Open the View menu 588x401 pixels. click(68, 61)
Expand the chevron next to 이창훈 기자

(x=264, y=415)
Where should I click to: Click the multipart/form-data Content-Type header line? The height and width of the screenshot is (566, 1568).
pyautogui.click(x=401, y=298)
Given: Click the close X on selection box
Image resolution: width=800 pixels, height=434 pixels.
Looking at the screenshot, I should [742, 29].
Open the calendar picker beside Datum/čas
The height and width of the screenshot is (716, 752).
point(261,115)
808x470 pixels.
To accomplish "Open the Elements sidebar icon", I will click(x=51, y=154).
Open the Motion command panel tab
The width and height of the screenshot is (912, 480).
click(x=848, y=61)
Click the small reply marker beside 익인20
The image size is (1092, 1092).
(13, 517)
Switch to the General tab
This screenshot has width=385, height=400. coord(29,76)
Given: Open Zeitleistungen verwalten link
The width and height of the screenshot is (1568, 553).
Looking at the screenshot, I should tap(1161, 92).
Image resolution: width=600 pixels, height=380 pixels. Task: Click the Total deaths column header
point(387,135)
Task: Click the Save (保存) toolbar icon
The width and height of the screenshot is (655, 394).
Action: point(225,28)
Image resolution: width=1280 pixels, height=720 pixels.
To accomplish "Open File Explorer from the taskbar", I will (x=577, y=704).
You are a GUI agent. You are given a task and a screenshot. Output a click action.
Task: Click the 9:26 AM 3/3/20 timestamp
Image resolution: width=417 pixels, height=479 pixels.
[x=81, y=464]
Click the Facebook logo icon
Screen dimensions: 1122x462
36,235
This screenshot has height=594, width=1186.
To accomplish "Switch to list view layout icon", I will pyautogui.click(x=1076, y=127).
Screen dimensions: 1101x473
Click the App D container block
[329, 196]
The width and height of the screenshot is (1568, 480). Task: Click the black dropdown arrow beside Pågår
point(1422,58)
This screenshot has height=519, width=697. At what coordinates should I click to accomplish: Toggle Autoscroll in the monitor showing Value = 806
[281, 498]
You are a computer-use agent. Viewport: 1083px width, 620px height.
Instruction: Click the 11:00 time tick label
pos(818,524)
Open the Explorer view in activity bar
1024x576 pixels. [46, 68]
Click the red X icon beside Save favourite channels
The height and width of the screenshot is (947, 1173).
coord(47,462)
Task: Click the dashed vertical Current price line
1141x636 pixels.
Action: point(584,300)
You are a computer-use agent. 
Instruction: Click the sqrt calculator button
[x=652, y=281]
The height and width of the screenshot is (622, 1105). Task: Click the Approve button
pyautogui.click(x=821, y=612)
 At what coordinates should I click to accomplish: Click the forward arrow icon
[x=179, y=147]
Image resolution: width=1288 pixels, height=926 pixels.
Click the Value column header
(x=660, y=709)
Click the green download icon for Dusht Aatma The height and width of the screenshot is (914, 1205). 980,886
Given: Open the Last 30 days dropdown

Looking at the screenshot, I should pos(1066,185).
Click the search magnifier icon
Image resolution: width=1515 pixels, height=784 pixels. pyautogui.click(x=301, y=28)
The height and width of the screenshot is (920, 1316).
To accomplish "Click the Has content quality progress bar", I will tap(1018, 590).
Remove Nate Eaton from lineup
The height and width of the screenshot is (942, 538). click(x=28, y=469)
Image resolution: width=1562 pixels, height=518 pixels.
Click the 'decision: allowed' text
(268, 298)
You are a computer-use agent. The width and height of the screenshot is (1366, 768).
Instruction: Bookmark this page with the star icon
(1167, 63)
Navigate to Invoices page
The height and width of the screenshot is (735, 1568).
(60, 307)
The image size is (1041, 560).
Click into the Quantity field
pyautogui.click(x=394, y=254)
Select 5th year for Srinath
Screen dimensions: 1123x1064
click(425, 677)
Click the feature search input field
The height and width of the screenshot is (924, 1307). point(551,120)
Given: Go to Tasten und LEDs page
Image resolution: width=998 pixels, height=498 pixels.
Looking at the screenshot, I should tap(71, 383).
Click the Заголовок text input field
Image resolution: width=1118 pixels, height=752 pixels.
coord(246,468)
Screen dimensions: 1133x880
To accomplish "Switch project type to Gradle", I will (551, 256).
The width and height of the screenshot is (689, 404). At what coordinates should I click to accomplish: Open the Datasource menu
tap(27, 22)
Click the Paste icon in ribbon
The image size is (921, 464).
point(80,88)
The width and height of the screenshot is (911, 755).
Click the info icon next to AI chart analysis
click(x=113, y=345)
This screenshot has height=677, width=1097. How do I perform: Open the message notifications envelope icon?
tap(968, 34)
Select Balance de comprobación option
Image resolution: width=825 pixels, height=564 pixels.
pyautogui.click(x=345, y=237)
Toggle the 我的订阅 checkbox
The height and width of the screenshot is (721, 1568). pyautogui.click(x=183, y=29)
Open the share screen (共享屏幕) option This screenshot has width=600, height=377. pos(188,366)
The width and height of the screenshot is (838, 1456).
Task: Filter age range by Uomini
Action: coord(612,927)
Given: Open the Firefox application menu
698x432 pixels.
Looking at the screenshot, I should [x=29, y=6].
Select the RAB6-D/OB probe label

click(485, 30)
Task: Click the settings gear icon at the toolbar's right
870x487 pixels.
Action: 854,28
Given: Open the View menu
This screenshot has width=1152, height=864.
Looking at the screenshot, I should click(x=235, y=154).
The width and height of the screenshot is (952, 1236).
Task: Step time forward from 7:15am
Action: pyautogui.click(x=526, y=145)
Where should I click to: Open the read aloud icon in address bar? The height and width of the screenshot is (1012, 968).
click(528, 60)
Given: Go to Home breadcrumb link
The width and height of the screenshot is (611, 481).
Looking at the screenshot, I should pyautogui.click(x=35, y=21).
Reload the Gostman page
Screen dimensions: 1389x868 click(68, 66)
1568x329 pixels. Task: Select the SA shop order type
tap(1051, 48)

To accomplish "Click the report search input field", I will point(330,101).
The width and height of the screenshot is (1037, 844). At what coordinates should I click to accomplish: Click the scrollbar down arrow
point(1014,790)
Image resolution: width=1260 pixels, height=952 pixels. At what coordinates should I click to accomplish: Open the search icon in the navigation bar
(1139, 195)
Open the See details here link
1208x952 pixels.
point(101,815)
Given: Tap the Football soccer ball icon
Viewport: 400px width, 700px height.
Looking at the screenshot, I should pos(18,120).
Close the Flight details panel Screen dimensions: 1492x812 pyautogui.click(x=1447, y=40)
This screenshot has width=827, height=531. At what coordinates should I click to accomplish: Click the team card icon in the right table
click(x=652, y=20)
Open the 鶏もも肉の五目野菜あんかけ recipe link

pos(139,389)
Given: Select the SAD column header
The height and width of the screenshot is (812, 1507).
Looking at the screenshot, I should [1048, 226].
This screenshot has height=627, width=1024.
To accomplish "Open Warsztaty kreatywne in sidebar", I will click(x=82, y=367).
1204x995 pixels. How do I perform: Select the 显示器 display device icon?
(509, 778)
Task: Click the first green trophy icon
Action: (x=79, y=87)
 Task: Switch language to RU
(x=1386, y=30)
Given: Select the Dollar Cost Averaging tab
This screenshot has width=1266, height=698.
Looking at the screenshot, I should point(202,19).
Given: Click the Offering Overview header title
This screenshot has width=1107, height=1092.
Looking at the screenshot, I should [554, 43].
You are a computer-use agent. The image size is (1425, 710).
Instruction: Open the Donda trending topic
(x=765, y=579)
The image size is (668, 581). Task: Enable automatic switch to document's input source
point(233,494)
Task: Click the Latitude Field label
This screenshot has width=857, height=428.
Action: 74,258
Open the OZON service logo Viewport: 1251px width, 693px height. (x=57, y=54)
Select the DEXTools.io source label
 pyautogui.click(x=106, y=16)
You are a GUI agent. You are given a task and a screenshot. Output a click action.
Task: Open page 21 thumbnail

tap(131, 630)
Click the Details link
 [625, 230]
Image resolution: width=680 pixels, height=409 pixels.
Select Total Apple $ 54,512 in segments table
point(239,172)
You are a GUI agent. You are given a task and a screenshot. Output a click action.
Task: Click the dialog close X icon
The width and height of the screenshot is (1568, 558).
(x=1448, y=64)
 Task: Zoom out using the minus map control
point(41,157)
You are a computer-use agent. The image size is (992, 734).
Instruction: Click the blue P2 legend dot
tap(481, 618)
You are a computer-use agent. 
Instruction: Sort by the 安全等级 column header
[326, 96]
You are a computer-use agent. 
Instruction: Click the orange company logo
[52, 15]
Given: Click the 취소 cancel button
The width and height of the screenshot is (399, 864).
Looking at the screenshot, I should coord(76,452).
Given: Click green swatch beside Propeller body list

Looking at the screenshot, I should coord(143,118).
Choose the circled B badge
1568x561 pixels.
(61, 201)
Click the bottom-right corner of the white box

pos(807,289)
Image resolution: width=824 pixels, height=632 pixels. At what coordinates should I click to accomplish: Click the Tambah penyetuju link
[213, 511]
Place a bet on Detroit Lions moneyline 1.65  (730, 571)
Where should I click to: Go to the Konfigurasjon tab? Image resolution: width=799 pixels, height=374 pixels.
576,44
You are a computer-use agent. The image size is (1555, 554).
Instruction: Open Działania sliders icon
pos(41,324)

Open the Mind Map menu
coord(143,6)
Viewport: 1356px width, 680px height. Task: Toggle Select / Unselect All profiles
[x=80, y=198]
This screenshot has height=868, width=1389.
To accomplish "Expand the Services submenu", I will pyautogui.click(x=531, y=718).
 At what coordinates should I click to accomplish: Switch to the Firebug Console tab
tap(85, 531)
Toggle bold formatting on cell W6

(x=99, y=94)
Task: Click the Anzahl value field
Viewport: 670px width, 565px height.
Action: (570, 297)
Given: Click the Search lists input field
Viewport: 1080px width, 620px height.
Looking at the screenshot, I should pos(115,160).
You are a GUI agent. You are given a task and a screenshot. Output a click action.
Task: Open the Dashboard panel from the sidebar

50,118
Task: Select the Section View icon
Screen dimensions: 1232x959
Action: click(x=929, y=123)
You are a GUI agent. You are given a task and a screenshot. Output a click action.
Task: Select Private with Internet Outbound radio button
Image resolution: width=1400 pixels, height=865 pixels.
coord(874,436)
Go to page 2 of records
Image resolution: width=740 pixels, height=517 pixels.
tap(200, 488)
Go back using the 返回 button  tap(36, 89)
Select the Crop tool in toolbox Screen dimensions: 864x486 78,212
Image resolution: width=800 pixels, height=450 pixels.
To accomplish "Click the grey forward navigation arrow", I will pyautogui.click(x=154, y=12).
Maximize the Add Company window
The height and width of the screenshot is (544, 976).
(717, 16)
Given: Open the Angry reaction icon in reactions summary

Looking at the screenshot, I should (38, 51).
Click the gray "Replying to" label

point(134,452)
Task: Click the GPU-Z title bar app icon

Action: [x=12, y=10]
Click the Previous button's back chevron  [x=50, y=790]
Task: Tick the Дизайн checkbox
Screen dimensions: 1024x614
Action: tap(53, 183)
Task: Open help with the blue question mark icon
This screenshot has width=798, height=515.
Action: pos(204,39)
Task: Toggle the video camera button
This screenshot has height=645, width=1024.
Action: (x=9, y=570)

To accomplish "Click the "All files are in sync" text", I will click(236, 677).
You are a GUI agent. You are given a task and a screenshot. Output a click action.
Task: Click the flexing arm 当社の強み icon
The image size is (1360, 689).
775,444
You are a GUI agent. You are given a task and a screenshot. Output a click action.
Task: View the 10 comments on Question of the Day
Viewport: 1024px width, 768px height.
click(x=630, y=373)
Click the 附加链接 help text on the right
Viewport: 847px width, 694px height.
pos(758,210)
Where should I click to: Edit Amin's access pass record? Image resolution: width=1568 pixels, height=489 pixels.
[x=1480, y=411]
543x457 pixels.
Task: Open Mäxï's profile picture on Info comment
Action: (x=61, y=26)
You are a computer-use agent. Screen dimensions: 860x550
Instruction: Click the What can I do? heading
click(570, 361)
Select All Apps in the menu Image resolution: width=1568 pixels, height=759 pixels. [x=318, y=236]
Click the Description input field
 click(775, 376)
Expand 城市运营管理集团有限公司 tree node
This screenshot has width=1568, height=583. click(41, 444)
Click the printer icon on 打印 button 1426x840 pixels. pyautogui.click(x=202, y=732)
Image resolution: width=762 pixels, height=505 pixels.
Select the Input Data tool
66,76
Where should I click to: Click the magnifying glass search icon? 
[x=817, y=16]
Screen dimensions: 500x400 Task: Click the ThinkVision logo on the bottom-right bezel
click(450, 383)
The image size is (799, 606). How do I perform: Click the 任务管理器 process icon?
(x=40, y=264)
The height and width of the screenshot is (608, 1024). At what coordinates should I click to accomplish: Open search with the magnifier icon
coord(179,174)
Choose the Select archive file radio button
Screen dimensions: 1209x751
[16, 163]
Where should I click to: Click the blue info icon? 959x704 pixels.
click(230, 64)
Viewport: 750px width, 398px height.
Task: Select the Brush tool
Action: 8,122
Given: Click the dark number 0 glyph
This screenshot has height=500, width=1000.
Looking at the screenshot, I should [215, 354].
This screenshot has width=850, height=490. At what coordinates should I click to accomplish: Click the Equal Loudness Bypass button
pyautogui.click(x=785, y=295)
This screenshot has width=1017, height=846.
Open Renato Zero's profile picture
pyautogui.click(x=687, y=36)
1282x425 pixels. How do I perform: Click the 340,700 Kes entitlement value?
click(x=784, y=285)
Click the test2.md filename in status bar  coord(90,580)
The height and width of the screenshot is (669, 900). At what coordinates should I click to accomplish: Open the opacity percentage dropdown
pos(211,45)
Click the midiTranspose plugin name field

════════════════

What the task requires.
Out of the entries above, write out only the lines between the line holding "The image size is (668, 581)." and the line holding "Place a bet", inclusive, each exactly as given.

Exercise response.
The image size is (668, 581). Task: Enable automatic switch to document's input source
point(233,494)
Task: Click the Latitude Field label
This screenshot has width=857, height=428.
Action: 74,258
Open the OZON service logo Viewport: 1251px width, 693px height. (x=57, y=54)
Select the DEXTools.io source label
 pyautogui.click(x=106, y=16)
You are a GUI agent. You are given a task and a screenshot. Output a click action.
Task: Open page 21 thumbnail

tap(131, 630)
Click the Details link
 [625, 230]
Image resolution: width=680 pixels, height=409 pixels.
Select Total Apple $ 54,512 in segments table
point(239,172)
You are a GUI agent. You are given a task and a screenshot. Output a click action.
Task: Click the dialog close X icon
The width and height of the screenshot is (1568, 558).
(x=1448, y=64)
 Task: Zoom out using the minus map control
point(41,157)
You are a computer-use agent. The image size is (992, 734).
Instruction: Click the blue P2 legend dot
tap(481, 618)
You are a computer-use agent. 
Instruction: Sort by the 安全等级 column header
[326, 96]
You are a computer-use agent. 
Instruction: Click the orange company logo
[52, 15]
Given: Click the 취소 cancel button
The width and height of the screenshot is (399, 864).
Looking at the screenshot, I should coord(76,452).
Given: Click green swatch beside Propeller body list

Looking at the screenshot, I should coord(143,118).
Choose the circled B badge
1568x561 pixels.
(61, 201)
Click the bottom-right corner of the white box

pos(807,289)
Image resolution: width=824 pixels, height=632 pixels. At what coordinates should I click to accomplish: Click the Tambah penyetuju link
[213, 511]
Place a bet on Detroit Lions moneyline 1.65  (730, 571)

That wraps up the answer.